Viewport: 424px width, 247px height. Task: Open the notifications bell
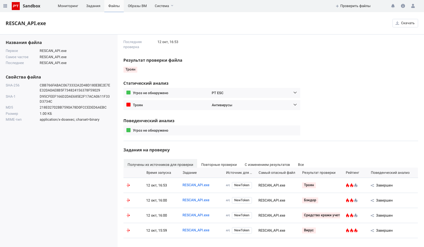[x=393, y=6]
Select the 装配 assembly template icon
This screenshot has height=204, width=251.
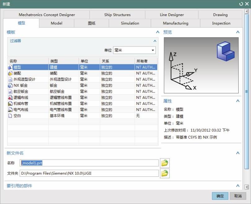point(10,73)
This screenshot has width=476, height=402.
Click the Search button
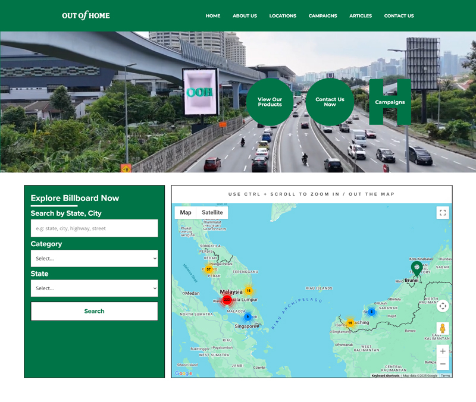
======
● EXERCISE DIRECTIONS: Could you return, word for word, every line from the line with "This screenshot has width=476, height=402." through the last line of the listing above, both ends included, without any pictures?

● RESPONSE FOR THIS EXERCISE:
This screenshot has width=476, height=402.
Click the Search button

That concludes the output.